Pre- and postinterventional and postsurgical imaging

In emergency abdominal vascular disease, CTA provides the single most effective imaging tool [14]. In contrast to conventional angiography, CTA is not only able to detect the pathological vascular condition but also its effects on organs by delineating parenchymal perfusion [5]. In addition, CTA can help the surgeon or interventional radiologist plan treatment, for example by allowing the occluded vessel’s diameter to be measured or the communication points for stent graft placement to be defined [16]. Due to these advantages and the wide availability of CT, CTA with two- and three-dimensional reconstructions is increasingly becoming the initial and single imaging method for planning surgical or angiographic interventions [14].

Postsurgical evaluation of vascular anatomy is often complex and can only hardly be appreciated on axial images alone. Therefore postprocessing modalities, and in particular the VR technique, can be extremely helpful in understanding the extra-anatomical course of the postoperative mesenteric vessels (Figs. 3, 6, 7, 8).

Fig. 6
figure 6

An 84-year-old woman with penetrating aortic aneurysm ulcer and emergency stent-grafting. Due to the extent of the aortic aneurysm, the stent graft needed to be inserted in the nondilated part of the aorta covering the celiac axis. To maintain visceral perfusion, a mesentericotruncal Shelhigh bypass had to be placed. Postinterventional axial image (a) depicts the excluded aneurysm sac (arrow) and the stent graft (arrowhead) in a normal position. Lateral MIP (b) and oblique VR image (c) delineate the anatomy after endovascular intervention and successful surgery showing the perfused Shelhigh bypass from the superior mesenteric to the common hepatic artery

Fig. 7
figure 7

A 40-year-old woman with known Takayasu arteritis. After complete occlusion of the aortic bifurcation, an extraanatomical aortic bypass was installed. To ensure visceral perfusion the celiac trunk and superior mesenteric artery had to be reinserted side-to-side to the bypass. Postoperative axial MIP (a) depicts the site of reinsertion to the celiac axis (arrow). The VR images (b and c) visualize the complex anatomy after surgery: The site of reinsertion of the celiac axis (thin arrow) and the side-to-side anastomosis of the superior mesenteric artery (black arrowhead) are excellently visualized. In addition, a stenosis with poststenotic dilatation at the origin of the inferior mesenteric artery (thick arrow in b) is shown

Fig. 8
figure 8

A 65-year-old female with ruptured aortic abdominal aneurysm. The patient received an aortic graft with reinsertion of the visceral vasculature. Axial data sets, MPR and MIP (a) failed to clearly depict the new anatomy of the reinserted vessels. Owing to the three-dimensional effect and rotation capabilities, only VR images (bd) are able to sufficiently demonstrate the reinserted renal and celiac arteries. Note the small aneurysm in the middle of the right renal artery (thin arrow in b), the tortuous course of the left renal artery around the celiac trunk (arrowhead in c), and the opacification of the renal parenchyma. The VR image (d) from a lateral oblique view shows the origin of the obstructed inferior mesenteric artery (thick arrow)

Conclusion

Multislice CTA is an excellent tool to assess a wide variety of abdominal vascular diseases and offers a noninvasive imaging method for pre- and postinterventional evaluation of mesenteric perfusion.

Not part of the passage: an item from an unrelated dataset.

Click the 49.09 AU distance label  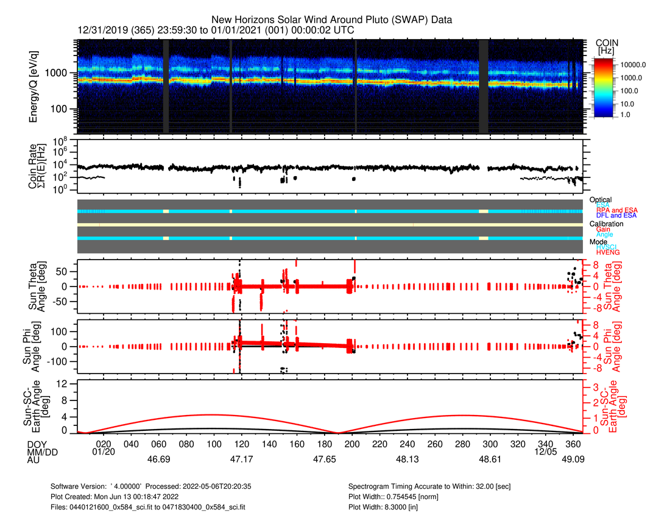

The VR technique in particular provides images of high quality with excellent visualization of pathological conditions and their anatomical relationship with adjacent structures, that often cannot be confidently assessed by axial CT images alone.

CTA allows the success or failure of vascular intervention to be determined and is consequently the preferred imaging modality for both pre- and postinterventional planning and follow-up studies.